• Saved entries
# # # # #

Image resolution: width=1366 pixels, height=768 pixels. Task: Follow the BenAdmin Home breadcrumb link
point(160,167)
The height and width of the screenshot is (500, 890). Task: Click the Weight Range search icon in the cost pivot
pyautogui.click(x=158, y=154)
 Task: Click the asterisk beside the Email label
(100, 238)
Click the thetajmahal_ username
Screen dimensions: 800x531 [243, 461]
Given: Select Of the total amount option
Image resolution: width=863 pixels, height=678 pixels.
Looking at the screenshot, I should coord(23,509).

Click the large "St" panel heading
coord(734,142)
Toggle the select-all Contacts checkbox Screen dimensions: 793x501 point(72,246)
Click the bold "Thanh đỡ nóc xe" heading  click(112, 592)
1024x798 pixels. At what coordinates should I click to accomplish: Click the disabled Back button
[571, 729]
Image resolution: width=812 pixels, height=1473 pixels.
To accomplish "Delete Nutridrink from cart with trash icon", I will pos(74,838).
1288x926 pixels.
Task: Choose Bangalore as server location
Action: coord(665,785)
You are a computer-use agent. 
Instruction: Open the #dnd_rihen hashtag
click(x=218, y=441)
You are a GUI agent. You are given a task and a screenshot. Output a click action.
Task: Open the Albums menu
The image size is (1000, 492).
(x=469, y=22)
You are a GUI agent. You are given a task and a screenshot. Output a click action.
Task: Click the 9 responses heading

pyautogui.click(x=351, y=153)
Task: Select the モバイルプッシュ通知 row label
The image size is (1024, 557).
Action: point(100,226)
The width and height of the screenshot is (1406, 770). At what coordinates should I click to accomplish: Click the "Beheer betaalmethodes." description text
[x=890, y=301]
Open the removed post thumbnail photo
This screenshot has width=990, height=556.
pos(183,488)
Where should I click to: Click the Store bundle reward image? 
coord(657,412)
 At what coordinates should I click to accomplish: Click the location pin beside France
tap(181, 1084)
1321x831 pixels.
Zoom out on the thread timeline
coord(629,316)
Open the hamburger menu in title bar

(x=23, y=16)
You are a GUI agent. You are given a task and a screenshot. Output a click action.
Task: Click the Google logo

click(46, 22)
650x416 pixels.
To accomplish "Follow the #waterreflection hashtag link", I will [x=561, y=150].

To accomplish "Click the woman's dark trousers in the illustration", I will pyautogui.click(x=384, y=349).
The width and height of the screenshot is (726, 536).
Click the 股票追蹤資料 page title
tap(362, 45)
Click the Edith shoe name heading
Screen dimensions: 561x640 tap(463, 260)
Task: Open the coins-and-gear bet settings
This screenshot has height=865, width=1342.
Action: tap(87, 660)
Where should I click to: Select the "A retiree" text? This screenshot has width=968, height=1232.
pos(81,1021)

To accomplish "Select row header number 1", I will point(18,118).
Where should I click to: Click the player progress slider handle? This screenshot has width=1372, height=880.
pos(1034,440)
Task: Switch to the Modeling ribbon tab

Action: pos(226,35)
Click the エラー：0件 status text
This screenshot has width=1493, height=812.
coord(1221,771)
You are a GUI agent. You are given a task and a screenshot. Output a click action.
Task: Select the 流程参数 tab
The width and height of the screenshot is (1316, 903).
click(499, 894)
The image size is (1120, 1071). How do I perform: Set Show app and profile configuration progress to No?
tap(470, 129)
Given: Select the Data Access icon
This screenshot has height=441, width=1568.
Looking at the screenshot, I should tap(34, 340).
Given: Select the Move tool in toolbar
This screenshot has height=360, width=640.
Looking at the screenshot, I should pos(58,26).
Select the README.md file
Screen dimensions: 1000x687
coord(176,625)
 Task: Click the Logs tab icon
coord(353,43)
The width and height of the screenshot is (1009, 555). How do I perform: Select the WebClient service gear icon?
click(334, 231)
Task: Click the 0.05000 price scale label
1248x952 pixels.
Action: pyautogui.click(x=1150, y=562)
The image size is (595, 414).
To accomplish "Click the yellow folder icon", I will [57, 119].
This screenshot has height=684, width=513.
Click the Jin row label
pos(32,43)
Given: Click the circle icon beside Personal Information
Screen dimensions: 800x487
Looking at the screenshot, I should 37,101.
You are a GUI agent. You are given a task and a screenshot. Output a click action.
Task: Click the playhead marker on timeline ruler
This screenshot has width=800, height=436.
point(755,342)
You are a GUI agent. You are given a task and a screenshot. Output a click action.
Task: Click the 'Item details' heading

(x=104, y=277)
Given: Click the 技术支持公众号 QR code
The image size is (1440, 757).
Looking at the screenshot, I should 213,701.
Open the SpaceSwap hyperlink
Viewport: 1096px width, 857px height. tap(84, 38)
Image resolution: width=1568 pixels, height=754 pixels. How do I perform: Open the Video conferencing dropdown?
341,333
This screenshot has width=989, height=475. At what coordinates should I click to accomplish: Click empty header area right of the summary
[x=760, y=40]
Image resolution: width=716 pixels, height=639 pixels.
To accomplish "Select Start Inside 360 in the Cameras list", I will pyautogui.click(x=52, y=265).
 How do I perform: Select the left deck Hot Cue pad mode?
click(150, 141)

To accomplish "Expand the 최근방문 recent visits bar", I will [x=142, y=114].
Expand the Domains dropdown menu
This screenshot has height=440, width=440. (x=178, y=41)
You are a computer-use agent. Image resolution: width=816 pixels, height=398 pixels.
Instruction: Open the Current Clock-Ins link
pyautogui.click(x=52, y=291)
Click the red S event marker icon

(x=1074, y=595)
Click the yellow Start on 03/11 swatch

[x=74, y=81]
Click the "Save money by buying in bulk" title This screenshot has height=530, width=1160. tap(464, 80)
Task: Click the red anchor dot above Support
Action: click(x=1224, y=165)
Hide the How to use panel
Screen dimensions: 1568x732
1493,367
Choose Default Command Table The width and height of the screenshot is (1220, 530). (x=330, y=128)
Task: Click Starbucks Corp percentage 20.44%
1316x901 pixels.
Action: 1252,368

# # # # #

• Task to complete
Every line above with the string "computer" in it should be copied into the answer.

• Written response
You are a computer-use agent. 
You are a computer-use agent. Image resolution: width=816 pixels, height=398 pixels.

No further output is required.